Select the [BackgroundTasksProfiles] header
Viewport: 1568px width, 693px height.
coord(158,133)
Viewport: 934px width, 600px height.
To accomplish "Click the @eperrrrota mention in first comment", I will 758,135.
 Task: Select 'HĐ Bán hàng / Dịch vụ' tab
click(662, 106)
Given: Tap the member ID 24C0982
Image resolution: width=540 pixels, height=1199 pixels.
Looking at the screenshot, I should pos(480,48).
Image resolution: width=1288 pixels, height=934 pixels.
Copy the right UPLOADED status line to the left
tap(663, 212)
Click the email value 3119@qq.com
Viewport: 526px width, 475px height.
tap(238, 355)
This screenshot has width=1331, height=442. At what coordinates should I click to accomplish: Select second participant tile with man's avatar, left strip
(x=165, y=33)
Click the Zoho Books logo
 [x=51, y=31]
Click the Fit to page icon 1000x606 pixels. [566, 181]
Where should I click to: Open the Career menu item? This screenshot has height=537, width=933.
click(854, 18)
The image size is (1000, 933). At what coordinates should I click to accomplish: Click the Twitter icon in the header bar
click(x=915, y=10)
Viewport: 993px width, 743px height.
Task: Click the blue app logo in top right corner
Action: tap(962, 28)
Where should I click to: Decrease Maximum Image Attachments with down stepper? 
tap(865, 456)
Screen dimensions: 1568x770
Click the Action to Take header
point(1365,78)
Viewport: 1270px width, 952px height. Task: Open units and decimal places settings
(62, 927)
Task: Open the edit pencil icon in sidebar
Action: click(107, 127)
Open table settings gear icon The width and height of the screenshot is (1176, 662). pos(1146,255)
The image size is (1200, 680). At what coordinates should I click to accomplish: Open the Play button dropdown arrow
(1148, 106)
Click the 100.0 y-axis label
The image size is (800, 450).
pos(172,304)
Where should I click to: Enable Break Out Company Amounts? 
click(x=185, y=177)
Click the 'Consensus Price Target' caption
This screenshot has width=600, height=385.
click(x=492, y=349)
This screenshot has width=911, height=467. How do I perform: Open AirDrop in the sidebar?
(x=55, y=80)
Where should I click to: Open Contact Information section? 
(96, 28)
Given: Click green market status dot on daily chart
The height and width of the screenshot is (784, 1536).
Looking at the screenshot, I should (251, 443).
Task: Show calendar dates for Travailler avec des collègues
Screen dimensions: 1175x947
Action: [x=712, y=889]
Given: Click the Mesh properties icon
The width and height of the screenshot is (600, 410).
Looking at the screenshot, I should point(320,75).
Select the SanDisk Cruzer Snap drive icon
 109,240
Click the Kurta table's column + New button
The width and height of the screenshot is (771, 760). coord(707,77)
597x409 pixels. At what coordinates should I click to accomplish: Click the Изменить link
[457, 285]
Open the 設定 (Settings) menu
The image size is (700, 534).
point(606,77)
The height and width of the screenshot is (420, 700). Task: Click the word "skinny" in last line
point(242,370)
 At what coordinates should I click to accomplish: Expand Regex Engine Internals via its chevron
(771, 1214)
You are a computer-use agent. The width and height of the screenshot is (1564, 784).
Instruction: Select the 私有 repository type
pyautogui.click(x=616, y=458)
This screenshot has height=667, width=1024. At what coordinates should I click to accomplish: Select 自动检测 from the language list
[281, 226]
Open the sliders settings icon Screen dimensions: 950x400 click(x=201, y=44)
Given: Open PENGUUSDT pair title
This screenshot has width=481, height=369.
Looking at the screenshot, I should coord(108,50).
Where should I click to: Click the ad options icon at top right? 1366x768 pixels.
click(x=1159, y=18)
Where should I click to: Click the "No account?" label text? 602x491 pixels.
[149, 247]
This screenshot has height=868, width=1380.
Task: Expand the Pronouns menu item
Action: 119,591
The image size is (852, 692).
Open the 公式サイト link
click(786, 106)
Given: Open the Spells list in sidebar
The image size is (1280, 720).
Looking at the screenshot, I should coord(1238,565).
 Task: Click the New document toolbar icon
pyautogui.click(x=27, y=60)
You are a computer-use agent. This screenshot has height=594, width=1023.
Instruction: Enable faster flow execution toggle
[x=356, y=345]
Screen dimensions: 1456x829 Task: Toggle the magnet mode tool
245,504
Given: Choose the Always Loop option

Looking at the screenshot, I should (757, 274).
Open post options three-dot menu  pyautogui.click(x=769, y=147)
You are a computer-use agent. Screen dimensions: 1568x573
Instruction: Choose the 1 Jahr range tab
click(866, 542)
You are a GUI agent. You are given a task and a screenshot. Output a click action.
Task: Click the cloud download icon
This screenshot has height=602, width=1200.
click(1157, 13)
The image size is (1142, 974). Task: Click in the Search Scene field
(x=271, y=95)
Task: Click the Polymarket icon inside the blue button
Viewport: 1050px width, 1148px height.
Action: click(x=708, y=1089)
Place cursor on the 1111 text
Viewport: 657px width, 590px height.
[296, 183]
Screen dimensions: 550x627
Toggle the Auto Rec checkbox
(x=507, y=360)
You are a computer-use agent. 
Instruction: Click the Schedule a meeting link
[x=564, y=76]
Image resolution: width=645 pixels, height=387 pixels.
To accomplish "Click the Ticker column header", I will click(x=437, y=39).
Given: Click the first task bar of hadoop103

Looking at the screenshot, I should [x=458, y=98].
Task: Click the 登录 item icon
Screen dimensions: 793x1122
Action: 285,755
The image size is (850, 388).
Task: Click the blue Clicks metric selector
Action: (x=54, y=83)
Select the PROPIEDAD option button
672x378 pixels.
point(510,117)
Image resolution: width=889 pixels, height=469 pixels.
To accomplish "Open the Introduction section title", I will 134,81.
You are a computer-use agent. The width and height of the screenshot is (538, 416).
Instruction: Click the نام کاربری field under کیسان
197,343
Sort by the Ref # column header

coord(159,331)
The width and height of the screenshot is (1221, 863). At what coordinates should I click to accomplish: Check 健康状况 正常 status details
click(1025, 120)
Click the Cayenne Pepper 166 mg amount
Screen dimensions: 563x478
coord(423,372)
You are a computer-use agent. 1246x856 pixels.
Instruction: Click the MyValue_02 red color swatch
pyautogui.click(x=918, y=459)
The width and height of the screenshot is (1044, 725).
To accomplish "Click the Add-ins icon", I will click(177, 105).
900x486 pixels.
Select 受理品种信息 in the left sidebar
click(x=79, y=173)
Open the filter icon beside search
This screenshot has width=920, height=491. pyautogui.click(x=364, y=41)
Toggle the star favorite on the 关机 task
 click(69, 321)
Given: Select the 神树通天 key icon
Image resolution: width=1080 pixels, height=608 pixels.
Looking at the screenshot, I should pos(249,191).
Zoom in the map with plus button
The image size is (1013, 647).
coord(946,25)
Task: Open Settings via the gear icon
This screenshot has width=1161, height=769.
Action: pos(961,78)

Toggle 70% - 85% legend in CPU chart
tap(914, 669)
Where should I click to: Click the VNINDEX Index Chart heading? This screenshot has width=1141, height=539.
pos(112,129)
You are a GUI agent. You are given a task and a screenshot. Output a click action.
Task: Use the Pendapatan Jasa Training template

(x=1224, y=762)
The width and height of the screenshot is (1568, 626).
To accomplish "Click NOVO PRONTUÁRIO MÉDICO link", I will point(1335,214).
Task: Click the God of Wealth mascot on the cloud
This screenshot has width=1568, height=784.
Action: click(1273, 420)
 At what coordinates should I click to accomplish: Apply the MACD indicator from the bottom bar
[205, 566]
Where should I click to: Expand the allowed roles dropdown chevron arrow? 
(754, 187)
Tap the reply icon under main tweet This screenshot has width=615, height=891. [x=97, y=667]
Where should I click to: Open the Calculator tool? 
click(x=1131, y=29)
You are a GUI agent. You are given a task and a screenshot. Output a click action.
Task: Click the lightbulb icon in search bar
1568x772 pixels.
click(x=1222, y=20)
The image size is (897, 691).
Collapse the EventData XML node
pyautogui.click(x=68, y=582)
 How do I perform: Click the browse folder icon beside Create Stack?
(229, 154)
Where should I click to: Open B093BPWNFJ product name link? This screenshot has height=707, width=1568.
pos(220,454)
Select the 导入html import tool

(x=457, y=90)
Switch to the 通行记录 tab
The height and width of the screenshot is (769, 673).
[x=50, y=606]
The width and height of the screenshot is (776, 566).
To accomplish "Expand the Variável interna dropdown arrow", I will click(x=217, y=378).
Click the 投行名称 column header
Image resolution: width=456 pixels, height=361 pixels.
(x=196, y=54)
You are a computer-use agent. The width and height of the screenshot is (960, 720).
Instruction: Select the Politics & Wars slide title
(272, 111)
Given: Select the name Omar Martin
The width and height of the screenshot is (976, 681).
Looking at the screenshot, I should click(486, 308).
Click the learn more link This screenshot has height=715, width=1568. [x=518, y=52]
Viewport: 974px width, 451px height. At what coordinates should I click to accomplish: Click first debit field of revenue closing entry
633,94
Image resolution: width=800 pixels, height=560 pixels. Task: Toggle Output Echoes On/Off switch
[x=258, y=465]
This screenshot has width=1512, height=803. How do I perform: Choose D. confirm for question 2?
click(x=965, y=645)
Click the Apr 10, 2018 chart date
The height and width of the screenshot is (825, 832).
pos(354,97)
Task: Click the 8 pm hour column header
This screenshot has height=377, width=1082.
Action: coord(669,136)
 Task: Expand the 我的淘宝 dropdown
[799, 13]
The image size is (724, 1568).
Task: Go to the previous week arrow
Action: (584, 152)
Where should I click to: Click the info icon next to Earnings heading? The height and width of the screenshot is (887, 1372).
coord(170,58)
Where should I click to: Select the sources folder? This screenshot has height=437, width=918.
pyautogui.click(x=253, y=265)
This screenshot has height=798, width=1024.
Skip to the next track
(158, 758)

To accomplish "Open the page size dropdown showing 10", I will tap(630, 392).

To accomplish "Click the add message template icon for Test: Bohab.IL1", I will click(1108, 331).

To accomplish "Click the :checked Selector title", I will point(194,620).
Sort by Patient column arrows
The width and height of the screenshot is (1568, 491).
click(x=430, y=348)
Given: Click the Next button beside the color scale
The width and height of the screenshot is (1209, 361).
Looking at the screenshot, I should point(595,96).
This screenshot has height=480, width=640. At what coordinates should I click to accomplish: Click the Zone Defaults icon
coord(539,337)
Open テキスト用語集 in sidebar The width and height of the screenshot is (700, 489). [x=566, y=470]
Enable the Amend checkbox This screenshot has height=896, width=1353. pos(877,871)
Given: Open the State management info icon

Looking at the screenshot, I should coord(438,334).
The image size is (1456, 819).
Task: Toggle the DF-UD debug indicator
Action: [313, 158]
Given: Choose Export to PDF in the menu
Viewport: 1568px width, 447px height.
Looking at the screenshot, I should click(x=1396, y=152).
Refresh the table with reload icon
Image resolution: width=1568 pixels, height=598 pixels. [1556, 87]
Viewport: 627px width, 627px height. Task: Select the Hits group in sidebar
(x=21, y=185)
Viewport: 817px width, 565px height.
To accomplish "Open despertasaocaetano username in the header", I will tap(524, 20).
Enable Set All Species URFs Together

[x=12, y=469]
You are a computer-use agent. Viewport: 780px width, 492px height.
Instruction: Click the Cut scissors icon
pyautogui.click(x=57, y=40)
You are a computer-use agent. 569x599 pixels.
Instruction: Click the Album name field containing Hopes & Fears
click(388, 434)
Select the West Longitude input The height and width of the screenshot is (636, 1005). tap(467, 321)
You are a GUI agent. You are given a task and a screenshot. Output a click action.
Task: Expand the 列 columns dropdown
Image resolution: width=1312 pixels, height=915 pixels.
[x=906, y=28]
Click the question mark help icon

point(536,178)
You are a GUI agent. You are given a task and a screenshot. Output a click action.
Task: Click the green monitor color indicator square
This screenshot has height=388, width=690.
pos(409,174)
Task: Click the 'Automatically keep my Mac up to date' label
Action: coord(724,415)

**Task prompt**
Of all the lines in the data above, show only those that hold the word "page".

**Exercise response**
Click the Fit to page icon 1000x606 pixels. [566, 181]
To accomplish "Open the page size dropdown showing 10", I will tap(630, 392).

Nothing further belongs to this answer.